Edna Prometheu é o pseudônimo da produtora cultural Edna
Assunção de Araújo, de 46 anos. Morena, de cabelos encaracolados e baixa
estatura, não é uma mulher de beleza estonteante. Militante de organizações de
extrema-esquerda, é definida por seus amigos como “idealista utópica”. No
começo de 2005, ela estava em São Paulo, no ateliê do artista plástico cearense
Aldemir Martins, já morto, quando entrou pela porta o músico Belchior. O cantor
de “Paralelas” também pinta quadros e frequenta o ambiente artístico. Edna
queria organizar uma exposição de Aldemir no Ceará. Belchior disse que tinha
amigos por lá, poderia ajudar. Trocaram telefones.
Os dois acabaram organizando juntos a exposição em
Fortaleza, naquele mesmo ano. Na volta, Edna ligou para um amigo e contou a
novidade: “Estamos namorando”. A partir daí, a vida plácida de Belchior
derrapou no trevo a 100 por hora, como diz a letra de “Paralelas”. Para ficar
com Edna, ele abandonou a então mulher, Ângela, com quem estava casado havia 35
anos, mãe de dois dos quatro filhos que tem. Afastou-se dos amigos e foi
gradativamente deixando de fazer shows, até sumir sem dar explicações, em 2009.

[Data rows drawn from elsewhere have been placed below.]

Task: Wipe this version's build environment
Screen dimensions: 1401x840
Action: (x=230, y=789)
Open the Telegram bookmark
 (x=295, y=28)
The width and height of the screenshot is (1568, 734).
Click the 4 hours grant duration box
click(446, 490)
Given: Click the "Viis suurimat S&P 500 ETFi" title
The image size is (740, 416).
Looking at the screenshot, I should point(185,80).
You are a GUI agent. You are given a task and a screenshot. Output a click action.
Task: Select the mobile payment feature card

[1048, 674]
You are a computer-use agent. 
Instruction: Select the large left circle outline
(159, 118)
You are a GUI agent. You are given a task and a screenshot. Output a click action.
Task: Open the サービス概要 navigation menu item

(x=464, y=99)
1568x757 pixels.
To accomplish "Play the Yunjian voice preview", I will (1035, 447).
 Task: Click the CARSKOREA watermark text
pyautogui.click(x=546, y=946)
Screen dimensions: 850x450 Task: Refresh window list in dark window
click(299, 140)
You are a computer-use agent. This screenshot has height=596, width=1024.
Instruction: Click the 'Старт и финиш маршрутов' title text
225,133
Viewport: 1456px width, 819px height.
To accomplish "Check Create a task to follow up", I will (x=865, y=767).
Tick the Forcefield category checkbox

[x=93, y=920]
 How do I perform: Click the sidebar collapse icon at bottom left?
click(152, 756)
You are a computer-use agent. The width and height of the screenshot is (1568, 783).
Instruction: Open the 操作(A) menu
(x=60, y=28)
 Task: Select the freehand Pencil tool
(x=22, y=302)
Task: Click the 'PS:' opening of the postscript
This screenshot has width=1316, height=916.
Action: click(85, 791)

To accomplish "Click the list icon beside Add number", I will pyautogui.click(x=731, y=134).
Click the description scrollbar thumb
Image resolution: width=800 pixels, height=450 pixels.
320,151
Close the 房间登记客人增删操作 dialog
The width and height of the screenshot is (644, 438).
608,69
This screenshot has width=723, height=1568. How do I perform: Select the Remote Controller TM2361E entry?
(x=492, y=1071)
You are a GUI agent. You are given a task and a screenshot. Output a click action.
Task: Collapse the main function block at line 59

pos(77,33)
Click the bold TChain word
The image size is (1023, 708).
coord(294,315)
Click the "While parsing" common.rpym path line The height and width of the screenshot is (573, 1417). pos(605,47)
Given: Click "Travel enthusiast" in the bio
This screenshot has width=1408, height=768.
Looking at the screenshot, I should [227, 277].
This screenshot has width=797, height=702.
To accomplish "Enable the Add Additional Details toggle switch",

“Essa figura nefasta está fazendo uma lavagem cerebral nele”, afirma Jackson
Martins, ex-empresário de Belchior. “Depois dela, sua vida só andou para trás”,
diz o artista plástico cearense Tota, amigo de Belchior.
O desaparecimento de Belchior, há cinco anos, surpreendeu a
todos, família e amigos. Ninguém poderia esperar tal atitude. Ele deixou para
trás a agenda de shows e todo o patrimônio, incluindo roupas, documentos,
quadros, automóveis e apartamento. O sumiço transformou Belchior em figura cult. A pergunta “onde está
Belchior?” ecoou na internet e teve até repercussão internacional. Surgiram
blogs sobre o tema. Campanhas nas redes sociais pediram a volta do músico. E apareceram montagens
cômicas – “memes” – em que Belchior aparece em locais inusitados como a ilha do
seriado Lost. Suas músicas no YouTube, que antes tinham 5 mil acessos diários,
hoje batem 500 mil.
O sucesso no mundo virtual não trouxe nenhum benefício para
o Belchior de carne e osso. Aos 67 anos, ele vive escondido com Edna em Porto
Alegre. Não pode sair em público, pois é procurado pela polícia. Pesam contra
Belchior dois mandados de prisão pelo não pagamento de pensões alimentícias.
Uma devida à ex-mulher Ângela, com quem tem dois filhos já maiores de idade, e
outra à mãe de uma filha de 19 anos que teve fora do casamento. Além das
pensões, Belchior abandonou todos os demais compromissos e é cobrado na Justiça
em processos que correm à revelia. O ex-secretário particular de Belchior,
Célio Silva, ganhou um processo trabalhista contra ele no valor de R$ 1 milhão.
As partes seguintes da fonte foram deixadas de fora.